BEGIN RECORDED INFORMATION

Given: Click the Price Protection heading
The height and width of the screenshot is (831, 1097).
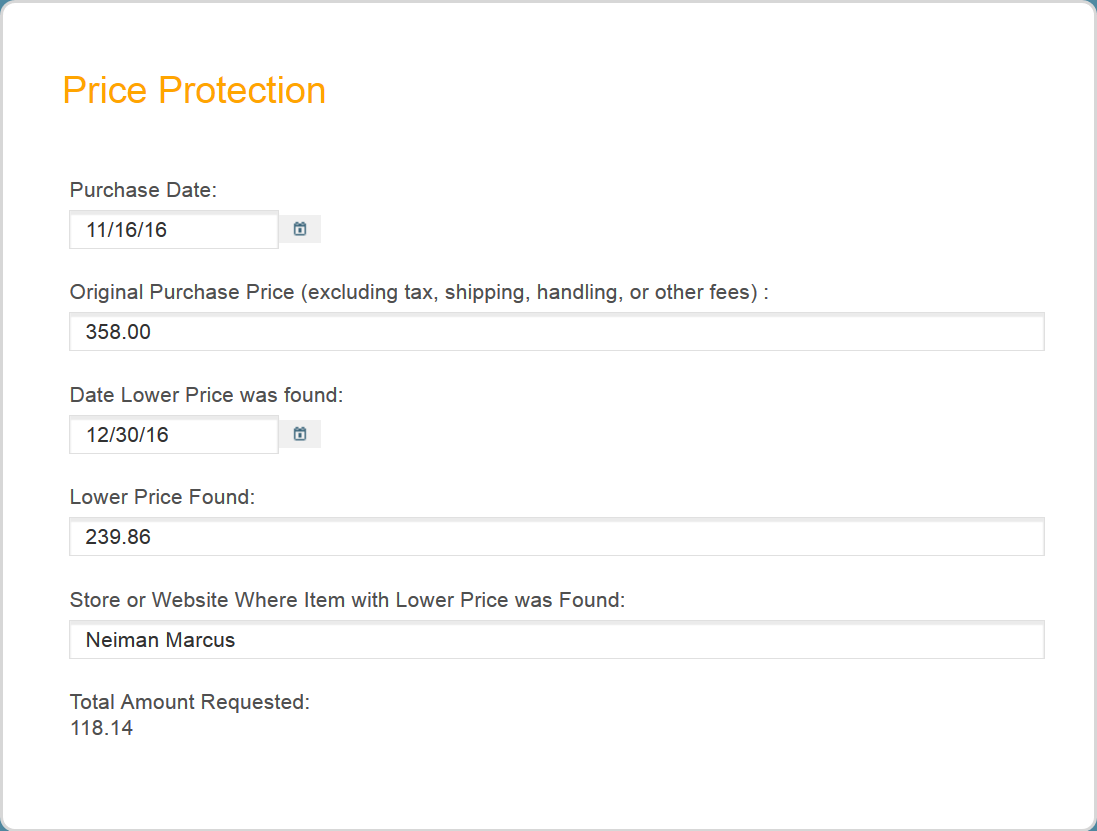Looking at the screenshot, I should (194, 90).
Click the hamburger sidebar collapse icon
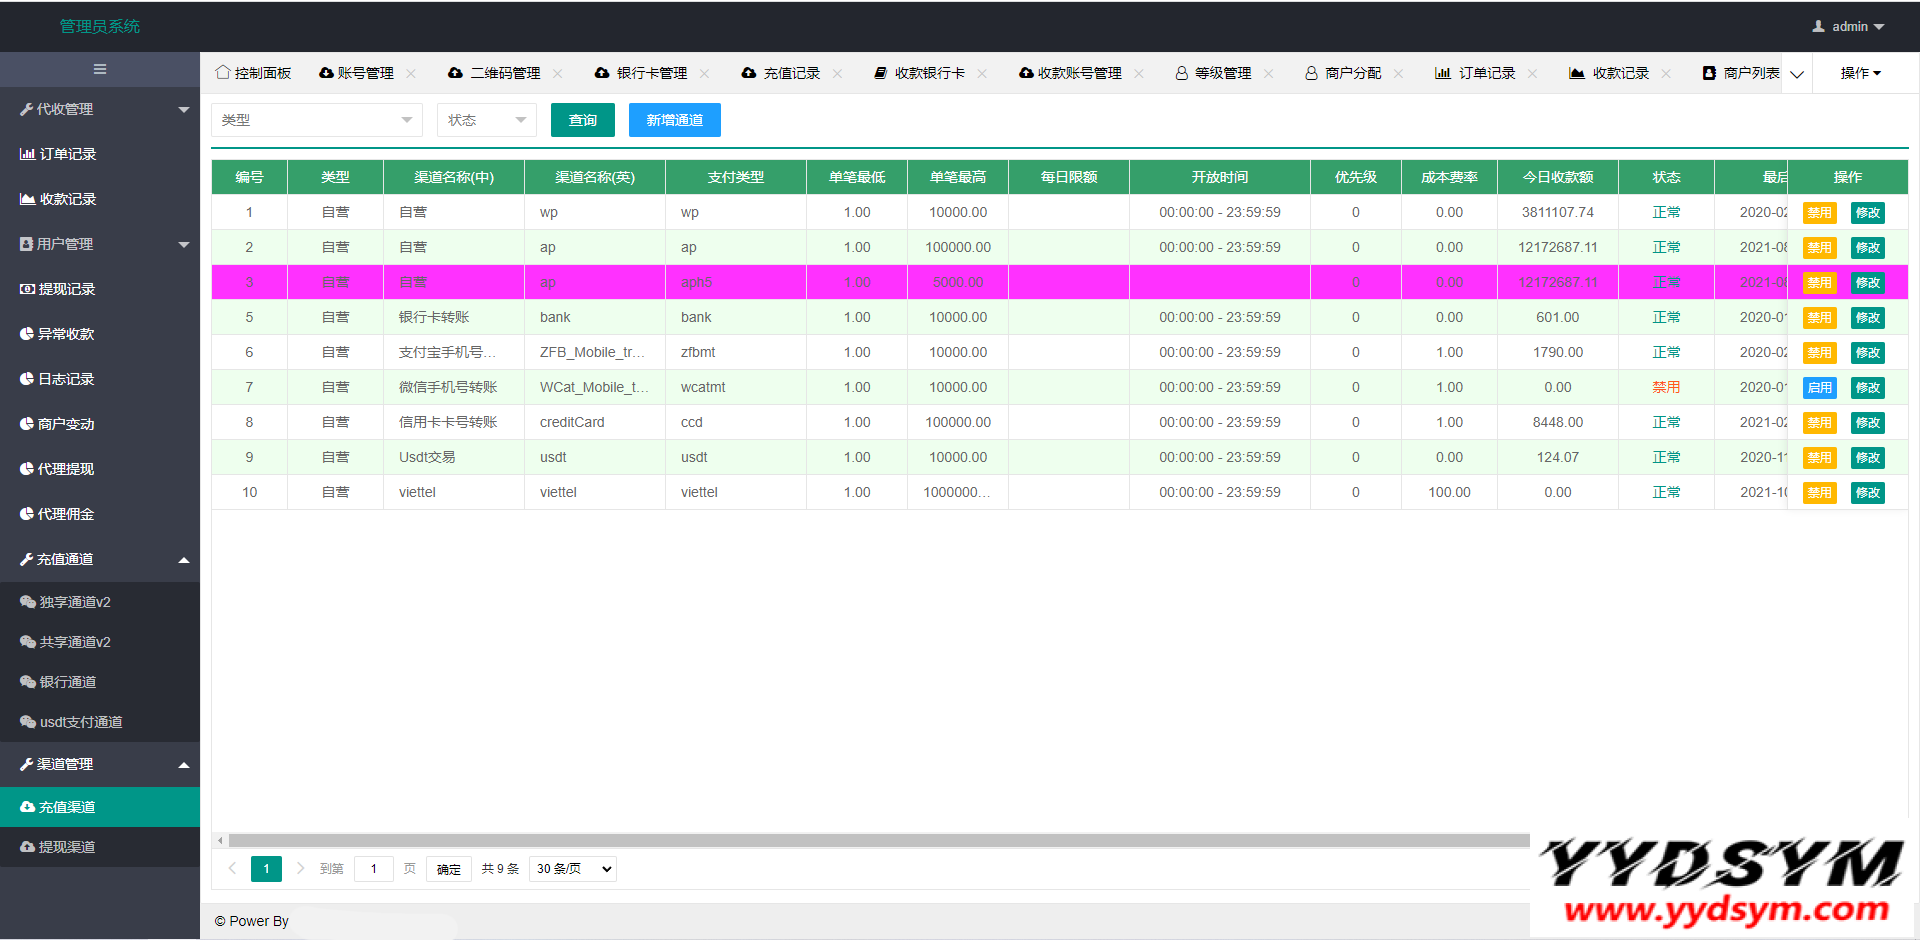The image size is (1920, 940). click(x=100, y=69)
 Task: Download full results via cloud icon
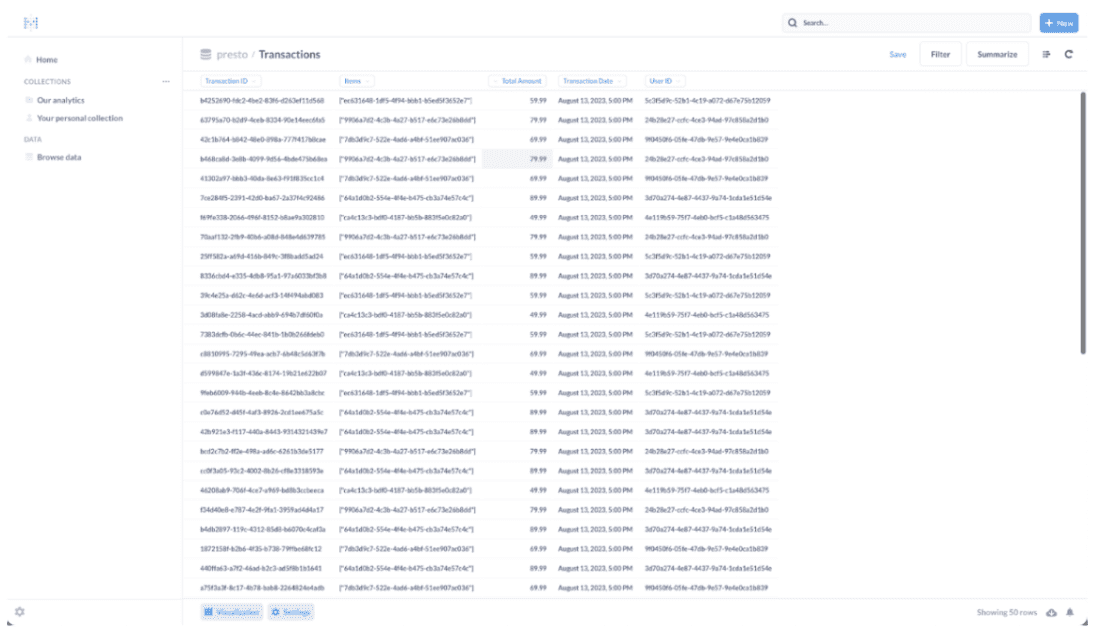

END RECORDED INFORMATION
BEGIN RECORDED INFORMATION

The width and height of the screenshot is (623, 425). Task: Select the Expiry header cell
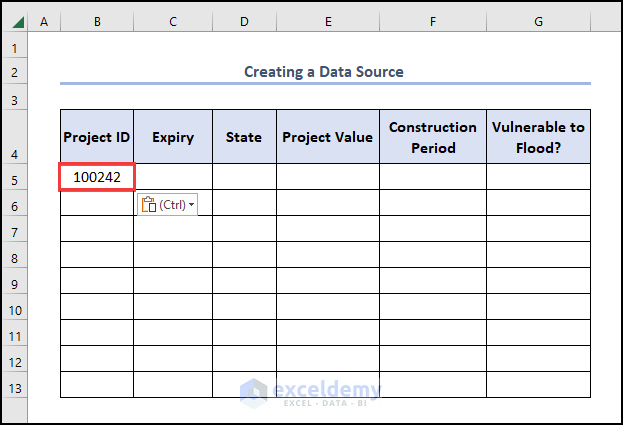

END RECORDED INFORMATION

• WHAT THE TASK REQUIRES
When you reach the line that has "Click the hamburger sidebar collapse icon" in the data above, start repeating lines exactly, and stop after the line that has "Task: Download full results via cloud icon"; pictures stay out.

• SOLUTION TO THE EXERCISE
Click the hamburger sidebar collapse icon
The image size is (1920, 940). click(x=100, y=69)
 Task: Download full results via cloud icon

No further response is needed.